Here's another game: Spot the onch (Onchidium sp.)!
Near the water's edge, a well-camouflaged topshell (Trochus maculatus).
There are huge masses of drills on the breakwaters. Are they feeding? Fornicating? Or just hanging around because they like each other's company?
Discovery of the day - seagrasses! This is the tape seagrass (Enhalus acoroides). It really raises the question - are there seagrasses growing in the waters off East Coast? Or is there some seagrass bed nearby that's being ripped up by development of some sort, resulting in all these little bits washing up on shore?
Large round burrows high up on the beach are commonly seen on our sandy shores. These are the burrows of ghost crabs (Ocypode spp.), which are very shy nocturnal scavengers. I've seen their burrows countless times, but so far the only time I've actually seen a ghost crab was at Bintan in September 2006.
If you look carefully on the high shore, you can find lots of pretty little button shells (Umbonium vestiarum)!
There's such a wide variety of colours and patterns.
Here's the half-eroded shell of a predator of button shells - a moon snail (Polinices didyma)
And the shell of an unidentified snail.
I realise that it's quite easy to find cuttlebone along the beach. The larger one is as long as my hand.
There are many animals on the beach which make a living out of scavenging. From large animals like birds and monitor lizards, to crabs, snails, and worms, to tiny critters such as springtails, amphipods, and isopods.

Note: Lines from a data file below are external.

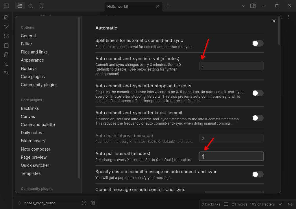Open the notes_blog_demo vault switcher

(x=37, y=203)
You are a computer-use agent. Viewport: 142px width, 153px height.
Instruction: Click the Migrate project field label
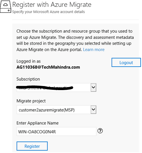[x=31, y=101]
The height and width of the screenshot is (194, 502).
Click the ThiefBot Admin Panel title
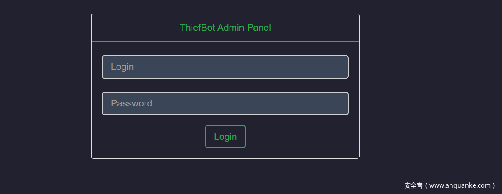[x=225, y=28]
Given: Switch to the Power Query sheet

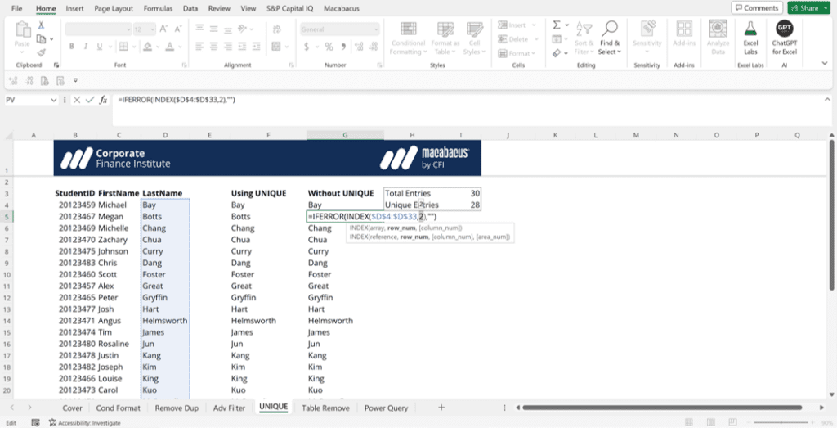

Here's another challenge for you: Please see this photo at full size. If you look very closely, you might be able to spot a couple of extremely tiny isopods. They make small burrows among the sand grains, and come out searching for dead animal matter washed up on the shore.
Give up? Here they are!
Are these little tracks in the sand made by ghost crabs? Or maybe even land hermit crabs (Coenobita spp.)?
It's a beautiful morning.
But being out here early in the morning means that one gets to see an ugly side of East Coast - the pollution that comes about from all the litter and trash.
The cleaners are already out and about before dawn, and this is what they have to deal with every morning:
True, quite a bit of the rubbish that's washed up is organic in nature, but there's a depressingly huge amount of plastic.
And it's not difficult to see the source of some of this garbage:
I simply cannot understand why people leave their trash behind, especially when the bin is just several metres away.
Along certain parts of the beach, the shore has been colonised by plants, which help providing a free service in stabilising the ground and minimising the impacts of erosion.
Such as this sea hibiscus (Hibiscus tiliaceus).
And this coconut palm (Cocos nucifera).
There's a small bunch of young sea almonds (Terminalia catappa).
Seashore morning glory (Ipomoea pes-caprae) have colonised the beach in numbers, and many of these plants were in flower. Ria shares more details about this adaptable plant here.
Beautiful, aren't they?
It's nice to see a different side of East Coast, rich in marine life. Sometimes the only evidence you find comes from the remains that you find washed up on the beach. Empty shells, bits of leaves, and other remains often provide valuable clues that hint at unsurveyed marine ecosystems found further offshore.
Unfortunately, in this modern day, one has to sift through a lot of man-made trash in order to find these clues.